As second victim surfaces, it’s time to take a hard look at RK Pachauri

  • Jyoti Sharma Bawa, New Delhi
  • Updated: Feb 11, 2016 08:50 IST
RK Pachauri was appointed vice-chairman of Teri even after being held guilty by an internal committee for sexual harassment.

RK Pachauri is in an enviable position today. The former IPCC chairman has not only been promoted at The Energy and Resources Institute (Teri), he has also survived a sexual harassment case. Or, if the inaction continues, make it two. Another former employee of the organisation on Wednesday accused Pachauri of sexually harassing her and other women in her presence, alleging that police did not take action on her complaint.

It all began in February 2015 when former 29-year-old colleague of Pachauri accused him of sexual harassment; he was the director general of the organisation then. He was forced to leave Teri, resign from Intergovernmental Panel on Climate Change (IPCC) post and face an internal committee which was investigating the charges.

Read: Pachauri’s Teri promotion made my skin crawl, says complainant

He denied the charges, the committee found him guilty of gross misconduct. That was May and, as many thought, the end of his career.

Only, less than a year later, the woman has been forced to leave Teri, Pachauri is the vice-chairman of the organisation with executive powers and the wise men and women who brought him back includes names such as Deepak Parekh and Naina Lal Kidwai. So, now he is the judge, jury and the man accused of the crime. The victim is a pariah with, as she put it, no money and a tainted CV; she termed the appointment ‘shameless’.

According to experts, the appointment also flouts the spirit of the Sexual Harassment of Women at Workplace (Prevention, Prohibition and Redressal) Act, 2013, based on the Vishakha judgment of the Supreme Court in 1997. Sexual harassment laws: 0, RK Pachauri: 1.

Read: 7 sexual harassment cases that rocked India

Pachauri’s appointment is an indictment of how lightly gender politics and sexual harassment is taken in India. As the victim put in an open letter she sent after Pachauri’s elevation, “It makes my skin crawl”.

It should have the same effect on every person who steps out of their home and expect a fair treatment at their workplace. By definition, sexual harassment cases involve people in power using the same power to coax/browbeat a junior into accepting improper sexual advances. It is gender neutral. While most often reported by women, it could easily affect men. It is a misuse of power, gender is secondary.

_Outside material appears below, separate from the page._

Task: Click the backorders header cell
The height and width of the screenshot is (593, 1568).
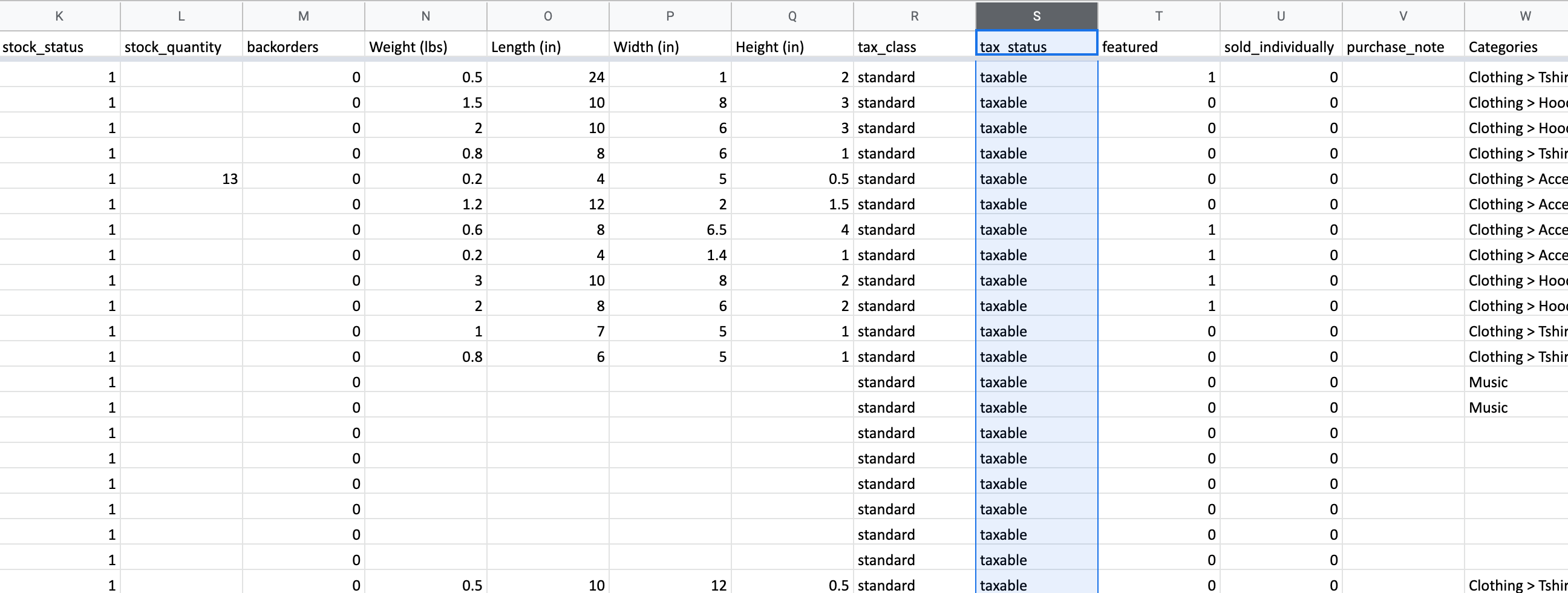Action: click(303, 47)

The message this case send out is if you are being targeted sexually at your workplace, you have no recourse available. In case you speak up, you lose your job and will be hounded by the powerful person involved afterwards. Then, there is the branding of the “poor victim”.

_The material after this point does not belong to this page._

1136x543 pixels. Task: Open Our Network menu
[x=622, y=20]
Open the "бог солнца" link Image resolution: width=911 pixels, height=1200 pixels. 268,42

Is that a conversation we want in a country which rewrote its laws after the 2012 Delhi gang-rape case and a public outburst? While we talk about making our streets safe for women, do we keep them wary and worried in the workplace?

An excerpt from the woman’s letter shows the hell she had to face even after leaving work: “Not a day passed without a message showing up on my mobile, warning me or bringing forth concerns, ‘We are hearing that ‘Victim’ has settled’, ‘I told them clearly that the complainant has not settled and she wouldn’t. But they don’t seem to believe me’, ‘They were asking me about your family background’, ‘My computer is always watched by the IT Department because they know that I support you’.” Undeterred, she promises to take the case to its “legal conclusion”.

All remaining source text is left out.